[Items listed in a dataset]

##########

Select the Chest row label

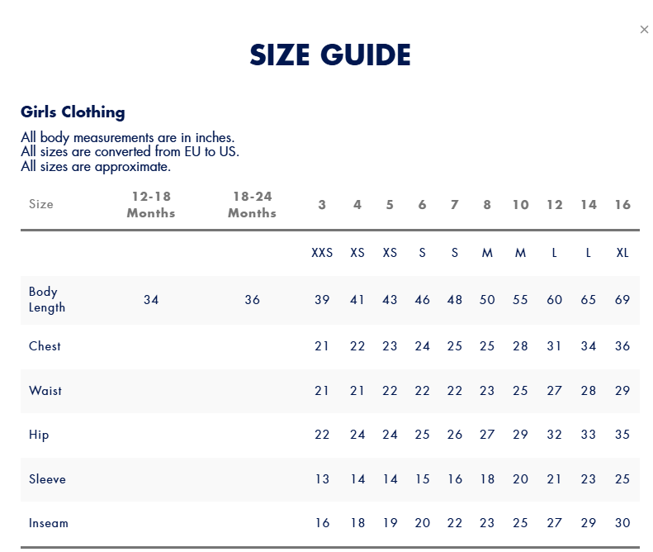[x=45, y=346]

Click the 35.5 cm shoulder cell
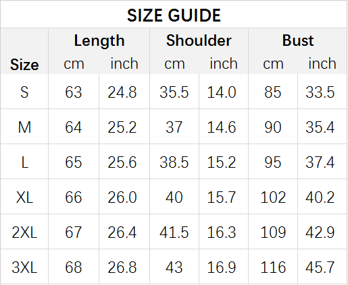tap(174, 92)
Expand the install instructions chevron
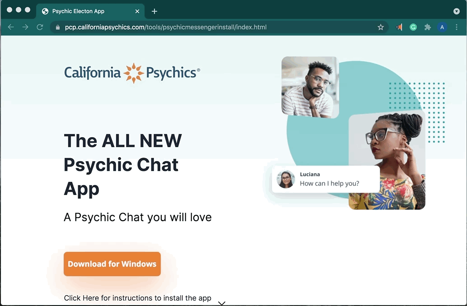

##########

### Directions
Render the records above as a Markdown table with the columns No. and Line, one row per line of text, skipping blank lines. Leave the pictures out.

### Right answer
| No. | Line |
|---|---|
| 1 | Select the Chest row label |
| 2 | [x=45, y=346] |
| 3 | Click the 35.5 cm shoulder cell |
| 4 | tap(174, 92) |
| 5 | Expand the install instructions chevron |